Before we get going on the whole Jesus being blond or not question – a quick note to say that I’m going for the spelling “blond” and not “blonde”. Largely because I know American readers tend to use “blond” more. Though in Europe they can be more interchangeable and in France it’s blond for a man and blonde for a woman.
Anyway, that’s you grammar obsessives dealt with! Now on with the show…
Jesus – probably not blond
The first thing to state is that there’s nothing much by way of a physical description of Jesus in the four gospels of the New Testament. We’re not told if he was tall, short, dark or fair. Brown-eyed or blue-eyed.

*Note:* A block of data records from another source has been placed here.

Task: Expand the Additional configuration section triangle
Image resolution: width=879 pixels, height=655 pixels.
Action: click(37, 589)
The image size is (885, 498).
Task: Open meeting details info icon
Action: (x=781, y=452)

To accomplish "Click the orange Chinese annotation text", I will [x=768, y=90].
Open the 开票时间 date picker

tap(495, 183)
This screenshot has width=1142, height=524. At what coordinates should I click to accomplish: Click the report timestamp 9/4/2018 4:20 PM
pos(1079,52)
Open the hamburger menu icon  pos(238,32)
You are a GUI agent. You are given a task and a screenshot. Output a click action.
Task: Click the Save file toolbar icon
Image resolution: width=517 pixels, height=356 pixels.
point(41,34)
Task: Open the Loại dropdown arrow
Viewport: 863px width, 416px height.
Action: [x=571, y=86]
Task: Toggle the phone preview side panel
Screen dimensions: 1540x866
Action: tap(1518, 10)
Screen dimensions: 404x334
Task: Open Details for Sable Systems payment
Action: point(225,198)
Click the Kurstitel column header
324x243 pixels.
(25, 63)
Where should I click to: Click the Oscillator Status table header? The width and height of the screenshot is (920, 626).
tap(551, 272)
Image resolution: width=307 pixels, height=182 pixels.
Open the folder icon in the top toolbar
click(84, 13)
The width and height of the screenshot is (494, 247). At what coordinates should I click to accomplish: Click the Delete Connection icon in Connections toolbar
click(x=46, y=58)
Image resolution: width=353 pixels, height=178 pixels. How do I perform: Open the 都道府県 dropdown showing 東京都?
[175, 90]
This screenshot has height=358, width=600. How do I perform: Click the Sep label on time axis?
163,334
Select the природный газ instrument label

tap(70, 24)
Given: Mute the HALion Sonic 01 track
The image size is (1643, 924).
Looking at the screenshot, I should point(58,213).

And we’re not informed because it wasn’t deemed to be important to the early faithful. Some Christians even took the view that the human form was something evil that we needed to shake off. So the physical appearance of Jesus was not a thing to dwell on.
Did the Romans turn Jesus blond?
But then Christianity was adopted as the state religion of the Roman Empire – we see a big change. Any lingering reservations about graven images of Jesus fly out the door. He is the new God of the Romans!
Roman depictions of Jesus drew on pagan iconography more than you might like to think. On the Vatican museum website, there is a photo of a statue of Christ as the good shepherd and an acknowledgement that this imagery borrowed heavily from that of Apollo.
Apollo was a God of the sun with a halo and forever at this most youthful and virile – and possibly blond. Jesus also sometimes pops up in Roman Christian art as Apollo’s father – Zeus – enthroned in majesty. He acquires long hair and a beard – though more often dark haired than blond.
Jesus – not blond and with short hair
In the Greco-Roman tradition, philosophers and people of great learning were bearded. But at the time that Jesus was alive, the Roman elite were clean shaven and short-haired. Only after the Emperor Hadrian in the following century do emperors go bearded.
Among Jewish people in Judaea, there’s a suggestion that clean shaven may also have been seen as desirable. In his letters, St Paul doesn’t appear to approve of the hipster look declaring that “long hair was a shame unto a man”. So our long-haired blond Jesus wouldn’t have impressed Paul very much.
And this hang up about long hair continues into the Middle Ages with Anselm, Archbishop of Canterbury, in the 12th century ranting against the king and his court being too hirsute. Then, according to an account, he took a pair of scissors and cut the king’s hair!
That said, Jesus had already acquired long flowing locks in most images of him – especially on the cross.
America and the blonde Jesus
It’s in the United States, in the 19th century, that we see the greatest angst over the skin and hair colour of Jesus. Especially in the slave-owning southern states where owners spent a surprising amount of time vexing about what kind of Christianity to impose on their slaves.
What they didn’t want was slaves to view Christ as a supreme master of all to whom they could appeal or emulate. After all, Jesus knew the lash of the whip and died humiliated on the cross. That sounded more like a slave’s life than that of a master.
So, there seems to have been a certain impetus among white Americans to ensure that Jesus was depicted very much as a Caucasian European. Even his Jewishness evaporates. And with the rise of the Mormons comes the idea that a fair-skinned Jesus even visited America after his resurrection.
Jesus the blond working for the enemy
In 2010, Aurum Press published my biography of the black British boxer Errol Christie – No Place To Hide. Errol was a good friend and sadly died of cancer in 2017. He often used to remark how his Jamaican mother would invoke the name of Jesus during family rows.
But he would look at the blond, blue-eyed representation on the walls and wonder just whose side the risen Christ was on. He certainly didn’t look like a champion for black rights, Errol used to quip to me.